Recopiez en entier, sans rien changer, l'extrait ci-dessous sur l'économie du donut.

→ Extrait
****************************************

Proposé pour la première fois par Kate Raworth dans un working paper d’Oxfam en 2012, le donut est une représentation graphique de la situation sociale et écologique du monde, d’un pays, d’une ville, ou même d’une organisation. On y retrouve deux cercles concentriques. L’intérieur du donut (la fondation sociale) est composée d’une douzaine de minima sociaux sous lesquels il ne faudrait pas tomber ; son périmètre extérieur (les plafonds écologiques) rassemble les différentes limites planétaires qu’il faudrait se garder de dépasser. La zone en vert entre le plancher social et le plafond écologique représente « un espace sûr et juste pour l’humanité ».

« Un aperçu de "l'économie du donut" : pourquoi la résolution de la crise planétaire dépend de la croissance des pays du Sud » (The Conversation)

Carol Tomaz, doctorante à l’Université de Brasilia, explore la théorie de "l’Économie Donut" de Kate Raworth, qui lie équilibres écologiques et justice sociale. Son article souligne l’urgence d’un modèle de prospérité adapté au Sud global face à la crise planétaire.

****************************************

→ Données fournies
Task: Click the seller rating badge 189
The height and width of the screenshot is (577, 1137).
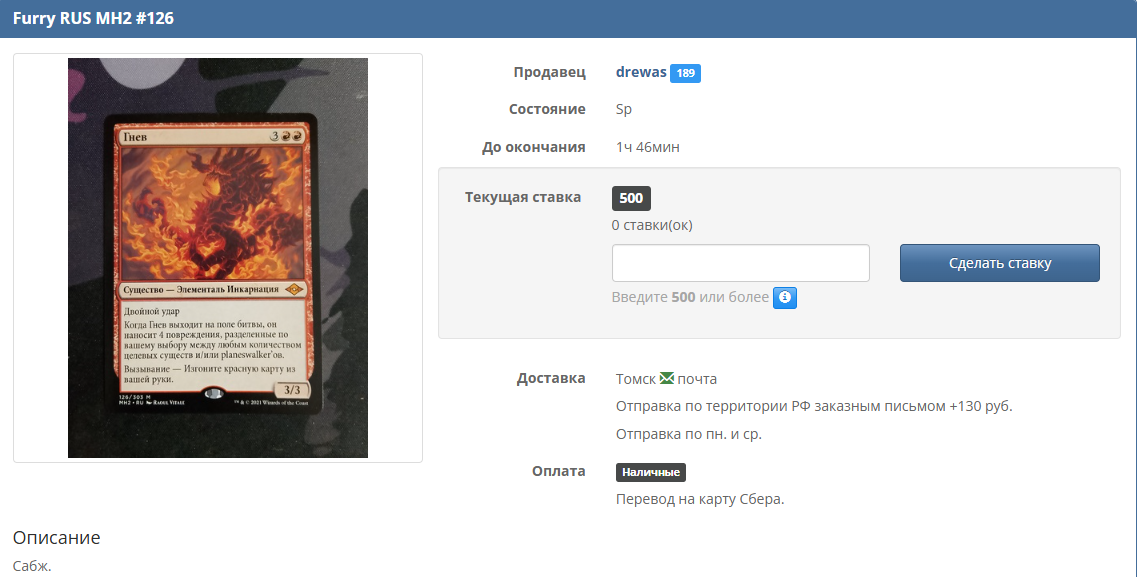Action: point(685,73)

****************************************

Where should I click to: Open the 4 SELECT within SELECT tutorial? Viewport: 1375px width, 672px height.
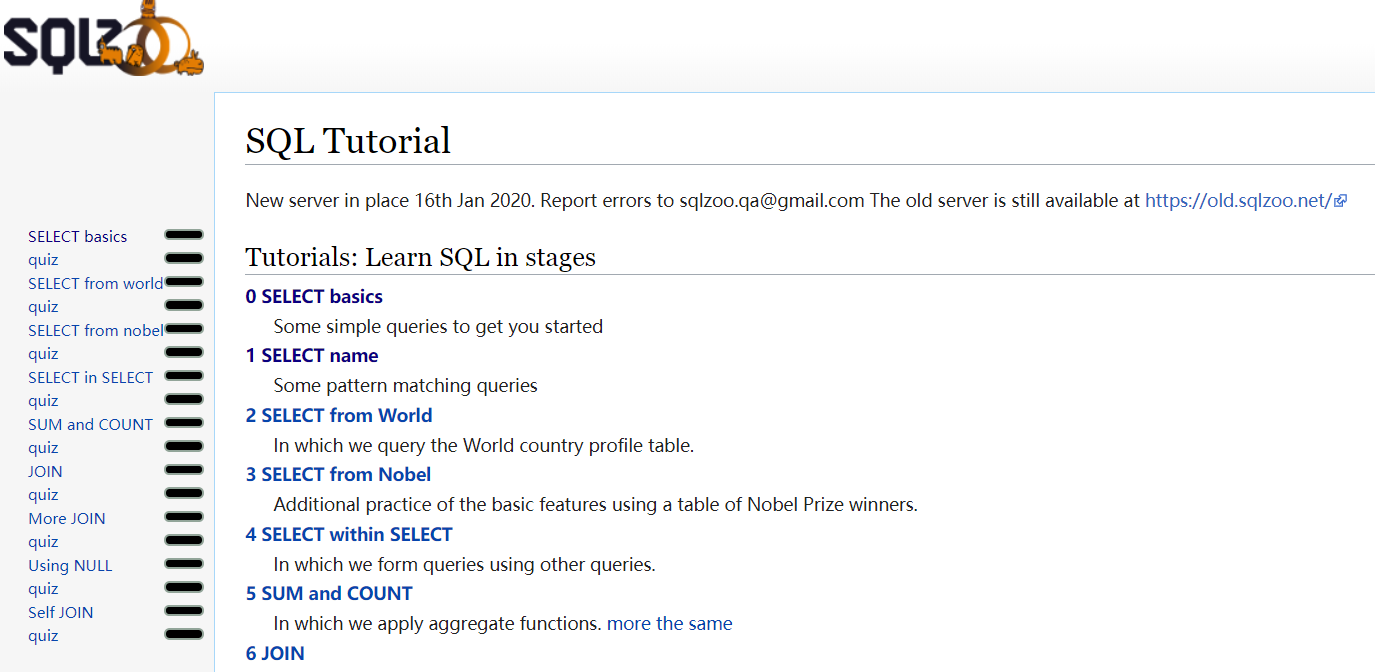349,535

****************************************

→ Réponse
Proposé pour la première fois par Kate Raworth dans un working paper d’Oxfam en 2012, le donut est une représentation graphique de la situation sociale et écologique du monde, d’un pays, d’une ville, ou même d’une organisation. On y retrouve deux cercles concentriques. L’intérieur du donut (la fondation sociale) est composée d’une douzaine de minima sociaux sous lesquels il ne faudrait pas tomber ; son périmètre extérieur (les plafonds écologiques) rassemble les différentes limites planétaires qu’il faudrait se garder de dépasser. La zone en vert entre le plancher social et le plafond écologique représente « un espace sûr et juste pour l’humanité ».

« Un aperçu de "l'économie du donut" : pourquoi la résolution de la crise planétaire dépend de la croissance des pays du Sud » (The Conversation)

Carol Tomaz, doctorante à l’Université de Brasilia, explore la théorie de "l’Économie Donut" de Kate Raworth, qui lie équilibres écologiques et justice sociale. Son article souligne l’urgence d’un modèle de prospérité adapté au Sud global face à la crise planétaire.